Exercise details: When you reach the line with "You are a computer-use agent. The" in the data below, begin printing lines exactly, and stop once the line with "Screen dimensions: 1165x502" has been printed.
── Data excerpts ──
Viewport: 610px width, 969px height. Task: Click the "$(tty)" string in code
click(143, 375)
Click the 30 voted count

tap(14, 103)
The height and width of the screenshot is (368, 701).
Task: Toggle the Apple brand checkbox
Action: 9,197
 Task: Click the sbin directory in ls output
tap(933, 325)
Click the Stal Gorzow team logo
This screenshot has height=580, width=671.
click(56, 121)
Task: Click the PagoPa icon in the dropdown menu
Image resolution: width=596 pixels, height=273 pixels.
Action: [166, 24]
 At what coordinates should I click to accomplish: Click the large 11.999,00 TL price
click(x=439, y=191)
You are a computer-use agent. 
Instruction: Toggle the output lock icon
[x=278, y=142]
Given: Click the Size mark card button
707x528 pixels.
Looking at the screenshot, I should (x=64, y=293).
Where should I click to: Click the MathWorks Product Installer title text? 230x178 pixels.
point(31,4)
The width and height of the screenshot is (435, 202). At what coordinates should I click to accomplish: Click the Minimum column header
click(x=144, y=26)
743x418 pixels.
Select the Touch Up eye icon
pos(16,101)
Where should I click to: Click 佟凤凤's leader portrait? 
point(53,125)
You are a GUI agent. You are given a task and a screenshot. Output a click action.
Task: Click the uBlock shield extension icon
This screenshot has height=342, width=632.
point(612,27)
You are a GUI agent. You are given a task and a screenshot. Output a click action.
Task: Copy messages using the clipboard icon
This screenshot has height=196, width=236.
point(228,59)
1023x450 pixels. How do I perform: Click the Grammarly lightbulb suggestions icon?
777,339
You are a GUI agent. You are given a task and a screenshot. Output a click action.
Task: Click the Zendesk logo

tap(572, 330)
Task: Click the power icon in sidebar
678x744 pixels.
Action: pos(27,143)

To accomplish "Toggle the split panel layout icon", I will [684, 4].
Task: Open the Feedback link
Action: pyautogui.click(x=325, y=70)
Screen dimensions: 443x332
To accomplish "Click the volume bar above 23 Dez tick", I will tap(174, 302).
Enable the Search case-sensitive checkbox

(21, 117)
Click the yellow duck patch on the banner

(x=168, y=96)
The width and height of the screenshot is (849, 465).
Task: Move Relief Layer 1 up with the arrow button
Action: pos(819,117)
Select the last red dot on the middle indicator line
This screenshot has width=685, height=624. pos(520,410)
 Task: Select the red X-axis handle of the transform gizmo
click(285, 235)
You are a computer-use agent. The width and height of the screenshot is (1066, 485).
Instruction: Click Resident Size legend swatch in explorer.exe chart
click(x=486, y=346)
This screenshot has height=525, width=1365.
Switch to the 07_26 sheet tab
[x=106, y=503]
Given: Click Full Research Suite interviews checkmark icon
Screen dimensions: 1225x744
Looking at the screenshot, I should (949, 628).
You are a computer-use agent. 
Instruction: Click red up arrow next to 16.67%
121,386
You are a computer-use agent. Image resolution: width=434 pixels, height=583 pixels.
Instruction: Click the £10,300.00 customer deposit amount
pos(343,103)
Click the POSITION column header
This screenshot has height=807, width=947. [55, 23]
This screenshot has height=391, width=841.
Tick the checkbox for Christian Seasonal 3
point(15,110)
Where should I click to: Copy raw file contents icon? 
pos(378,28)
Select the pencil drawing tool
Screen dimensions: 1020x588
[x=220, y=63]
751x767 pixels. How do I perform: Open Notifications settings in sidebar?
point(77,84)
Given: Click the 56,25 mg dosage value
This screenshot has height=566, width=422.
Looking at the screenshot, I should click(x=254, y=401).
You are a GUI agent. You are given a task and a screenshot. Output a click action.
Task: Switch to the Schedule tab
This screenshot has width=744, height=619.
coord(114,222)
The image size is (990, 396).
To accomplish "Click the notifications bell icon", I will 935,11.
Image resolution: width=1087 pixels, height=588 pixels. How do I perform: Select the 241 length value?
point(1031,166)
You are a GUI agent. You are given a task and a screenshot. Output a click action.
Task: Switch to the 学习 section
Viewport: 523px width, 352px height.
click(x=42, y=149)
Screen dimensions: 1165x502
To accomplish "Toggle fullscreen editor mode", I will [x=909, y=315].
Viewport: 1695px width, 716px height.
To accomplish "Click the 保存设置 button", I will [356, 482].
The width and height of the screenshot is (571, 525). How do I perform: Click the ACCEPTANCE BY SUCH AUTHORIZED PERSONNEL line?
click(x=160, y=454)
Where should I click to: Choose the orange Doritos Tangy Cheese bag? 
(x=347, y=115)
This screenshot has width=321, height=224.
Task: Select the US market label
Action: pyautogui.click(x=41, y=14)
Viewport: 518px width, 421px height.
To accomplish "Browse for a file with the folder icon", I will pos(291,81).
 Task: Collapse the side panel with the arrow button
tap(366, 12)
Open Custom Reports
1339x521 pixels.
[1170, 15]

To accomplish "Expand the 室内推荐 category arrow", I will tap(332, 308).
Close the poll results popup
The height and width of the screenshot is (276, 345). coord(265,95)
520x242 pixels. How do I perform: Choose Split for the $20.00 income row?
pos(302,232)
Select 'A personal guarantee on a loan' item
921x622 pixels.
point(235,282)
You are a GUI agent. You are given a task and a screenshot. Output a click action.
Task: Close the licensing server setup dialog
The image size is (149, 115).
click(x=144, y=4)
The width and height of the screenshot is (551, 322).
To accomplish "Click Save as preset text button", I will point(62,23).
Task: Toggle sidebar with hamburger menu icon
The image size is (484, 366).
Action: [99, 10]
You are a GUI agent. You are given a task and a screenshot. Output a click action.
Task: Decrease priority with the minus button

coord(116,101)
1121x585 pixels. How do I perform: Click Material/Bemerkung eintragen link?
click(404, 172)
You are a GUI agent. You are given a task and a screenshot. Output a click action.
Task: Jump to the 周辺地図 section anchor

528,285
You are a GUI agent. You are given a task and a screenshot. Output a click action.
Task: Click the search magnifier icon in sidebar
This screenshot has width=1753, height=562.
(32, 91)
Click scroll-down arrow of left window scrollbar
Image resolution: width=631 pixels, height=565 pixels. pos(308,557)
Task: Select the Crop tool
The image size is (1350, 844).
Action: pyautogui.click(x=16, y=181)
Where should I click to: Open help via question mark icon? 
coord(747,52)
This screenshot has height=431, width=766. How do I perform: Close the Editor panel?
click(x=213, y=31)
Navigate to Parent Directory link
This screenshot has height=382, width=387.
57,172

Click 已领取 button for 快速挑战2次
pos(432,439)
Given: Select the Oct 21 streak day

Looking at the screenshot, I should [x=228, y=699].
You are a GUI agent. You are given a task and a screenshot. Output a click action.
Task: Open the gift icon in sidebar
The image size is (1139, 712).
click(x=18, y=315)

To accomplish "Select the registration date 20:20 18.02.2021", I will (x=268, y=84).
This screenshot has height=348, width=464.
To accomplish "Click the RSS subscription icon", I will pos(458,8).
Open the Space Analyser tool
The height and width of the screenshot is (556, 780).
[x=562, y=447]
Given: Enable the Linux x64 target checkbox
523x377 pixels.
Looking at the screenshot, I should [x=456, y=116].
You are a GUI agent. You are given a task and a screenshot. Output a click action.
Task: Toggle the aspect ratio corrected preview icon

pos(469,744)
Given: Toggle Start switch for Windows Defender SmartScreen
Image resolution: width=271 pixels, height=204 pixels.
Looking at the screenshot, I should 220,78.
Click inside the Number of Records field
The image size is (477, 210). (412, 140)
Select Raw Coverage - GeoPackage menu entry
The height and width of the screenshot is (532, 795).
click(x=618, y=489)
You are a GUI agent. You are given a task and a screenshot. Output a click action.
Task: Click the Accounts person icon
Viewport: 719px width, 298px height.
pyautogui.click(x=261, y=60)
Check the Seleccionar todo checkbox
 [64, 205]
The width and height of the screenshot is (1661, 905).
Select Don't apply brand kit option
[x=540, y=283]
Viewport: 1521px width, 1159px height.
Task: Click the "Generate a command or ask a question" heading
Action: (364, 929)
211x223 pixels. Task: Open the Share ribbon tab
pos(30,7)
───
Result of this task:
You are a computer-use agent. The width and height of the screenshot is (1066, 485).
Instruction: Click Resident Size legend swatch in explorer.exe chart
click(x=486, y=346)
This screenshot has height=525, width=1365.
Switch to the 07_26 sheet tab
[x=106, y=503]
Given: Click Full Research Suite interviews checkmark icon
Screen dimensions: 1225x744
Looking at the screenshot, I should (949, 628).
You are a computer-use agent. 
Instruction: Click red up arrow next to 16.67%
121,386
You are a computer-use agent. Image resolution: width=434 pixels, height=583 pixels.
Instruction: Click the £10,300.00 customer deposit amount
pos(343,103)
Click the POSITION column header
This screenshot has height=807, width=947. [55, 23]
This screenshot has height=391, width=841.
Tick the checkbox for Christian Seasonal 3
point(15,110)
Where should I click to: Copy raw file contents icon? 
pos(378,28)
Select the pencil drawing tool
Screen dimensions: 1020x588
[x=220, y=63]
751x767 pixels. How do I perform: Open Notifications settings in sidebar?
point(77,84)
Given: Click the 56,25 mg dosage value
This screenshot has height=566, width=422.
Looking at the screenshot, I should click(x=254, y=401).
You are a GUI agent. You are given a task and a screenshot. Output a click action.
Task: Switch to the Schedule tab
This screenshot has width=744, height=619.
coord(114,222)
The image size is (990, 396).
To accomplish "Click the notifications bell icon", I will 935,11.
Image resolution: width=1087 pixels, height=588 pixels. How do I perform: Select the 241 length value?
point(1031,166)
You are a GUI agent. You are given a task and a screenshot. Output a click action.
Task: Switch to the 学习 section
Viewport: 523px width, 352px height.
click(x=42, y=149)
Screen dimensions: 1165x502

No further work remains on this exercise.